Many people start the new year with good intentions. Crypto investors are also optimistic. After a disastrous 2022, things can only get better. But not so fast: Bitcoin and Co. are developing further, Altcoin adoption is flourishing and the regulatory level remains exciting. However, the persistently poor macroeconomic situation offers little hope. In addition, internal factors have also been weighing on the crypto market for some time. Will the Bitcoin price fall even lower – or is the worst over?
Internal Threat: Digital Currency Group (DCG)
The collapse barely out of nowhere. In early November, crypto exchange FTX collapsed, dragging numerous other crypto companies to the brink of collapse. Also affected: the Digital Currency Group, the flagship of the crypto industry. Not only does it manage billions of dollars in cryptoassets. It also includes Genesis, the top crypto broker, and Grayscale, the largest crypto wealth manager, among others. Both companies have been confronted with bankruptcy rumors for weeks.
Although FUD and bankruptcy speculation is spreading quickly in the crypto space – thanks in part to Twitter – the allegations weigh heavily on the DCG. The company is said to have sold off massive amounts of tokens from its portfolio.

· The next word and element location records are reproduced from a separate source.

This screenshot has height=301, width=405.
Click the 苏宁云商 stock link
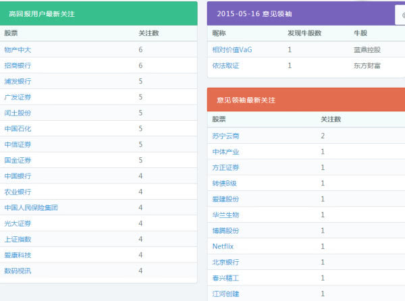tap(225, 136)
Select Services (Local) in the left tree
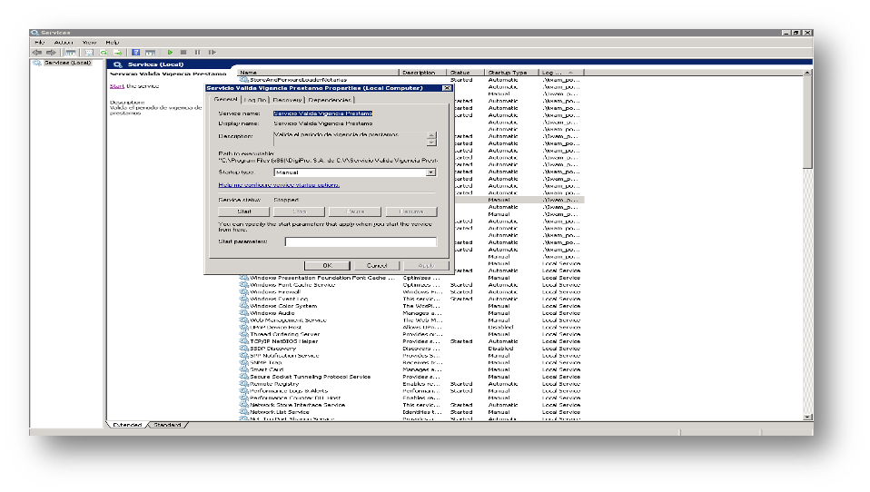Image resolution: width=870 pixels, height=492 pixels. (x=66, y=64)
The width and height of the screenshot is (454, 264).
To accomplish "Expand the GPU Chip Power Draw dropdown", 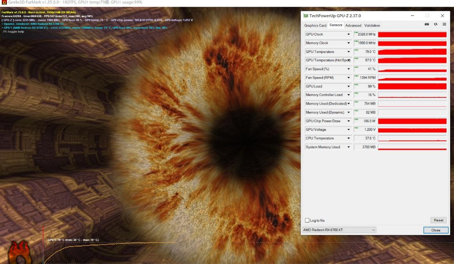I will pyautogui.click(x=348, y=121).
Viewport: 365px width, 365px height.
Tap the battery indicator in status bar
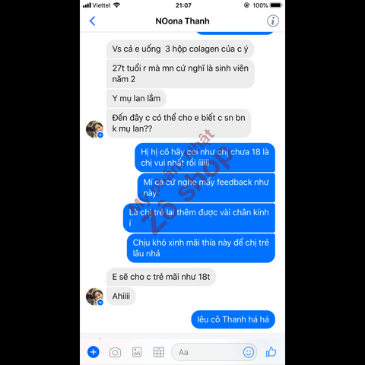pyautogui.click(x=276, y=5)
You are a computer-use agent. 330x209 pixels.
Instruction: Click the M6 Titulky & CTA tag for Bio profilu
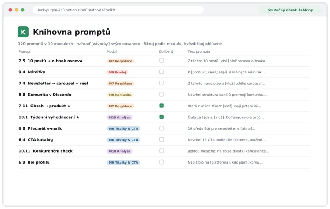(123, 162)
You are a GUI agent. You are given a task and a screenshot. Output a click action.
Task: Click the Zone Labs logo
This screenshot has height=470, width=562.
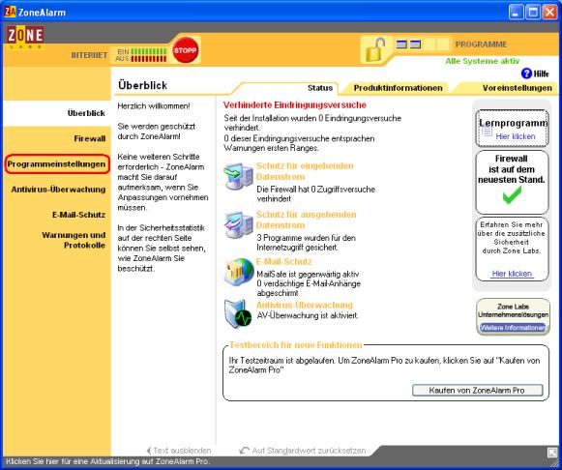[25, 37]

Also, Bitvavo, the most popular Dutch exchange, claims that DCG is not paying them $280 million worth of deposits due to “liquidity issues”. In a letter from late November, the company disclosed that it had more than two billion US dollars in debt.

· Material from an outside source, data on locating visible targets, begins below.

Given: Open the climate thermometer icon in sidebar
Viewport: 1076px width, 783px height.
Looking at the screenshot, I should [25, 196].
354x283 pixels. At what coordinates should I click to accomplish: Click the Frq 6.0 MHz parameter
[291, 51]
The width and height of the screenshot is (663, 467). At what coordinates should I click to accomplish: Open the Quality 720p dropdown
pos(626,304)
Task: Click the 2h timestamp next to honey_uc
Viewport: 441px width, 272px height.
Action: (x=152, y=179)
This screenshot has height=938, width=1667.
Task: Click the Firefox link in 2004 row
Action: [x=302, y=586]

Should the DCG actually face bankruptcy, this could mean far-reaching effects on Bitcoin and the entire crypto sector. In addition to price losses, there is also a risk of lasting damage to the image of the scene.
External situation still tense
Additional pressure comes from outside. Inflation remains at high levels. At the same time, the war in Ukraine is still raging, while protests in China against Beijing’s strict Covid strategy are causing supply shortages.

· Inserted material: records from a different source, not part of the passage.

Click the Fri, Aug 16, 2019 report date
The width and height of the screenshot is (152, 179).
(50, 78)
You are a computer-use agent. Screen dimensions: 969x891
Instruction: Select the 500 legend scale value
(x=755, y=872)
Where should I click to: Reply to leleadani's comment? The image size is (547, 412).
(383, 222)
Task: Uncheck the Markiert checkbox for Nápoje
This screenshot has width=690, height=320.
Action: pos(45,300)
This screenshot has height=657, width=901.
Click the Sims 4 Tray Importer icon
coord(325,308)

In addition, increasing energy costs are a burden for parts of the world’s population. In the US, average prices have risen by around 20 percent since the beginning of last year, hitting many mining companies hard. Most recently, Core Scientific, one of the largest Bitcoin miners in the world, announced bankruptcy. Argo Blockchain, an exchange-listed BTC miner, is also facing financial difficulties.
Together with the massive loss in value of the BTC course, the situation results in a toxic mixture.
If the macroeconomic factors do not ease, the mining industry faces a real crisis. A price movement to the south could be the result.
Bitcoin Forecast: Crypto Winter to 2025?
Taken together, both internal and external factors reflect a precarious position. David Marcus, CEO and founder of Bitcoin company Lightspark, is also preparing for a crypto winter that “could last until 2025”. Included looks he admittedly with suspicion for the next few years. But Marcus encourages long-term investors:
It will still take a few years for the market to recover from the abuses of unscrupulous players and until there is responsible regulation. Consumer confidence will also take a few years to rebuild. But ultimately, I believe this reset will be a long-term benefit for the honest players in the industry.
Whether Bitcoin will drop even lower in 2023 remains to be seen. While a variety of negative factors are weighing on the crypto ecosystem, Bitcoiner confidence seems unbroken. Anyway: Anyone who is convinced of the number 1 cryptocurrency currently has the opportunity to buy “cheaply”. For comparison: the last all-time high is just under $70,000 per BTC. Halving will also play a crucial role in the coming year, as you can read in the latest issue of BTC-ECHO Magazine.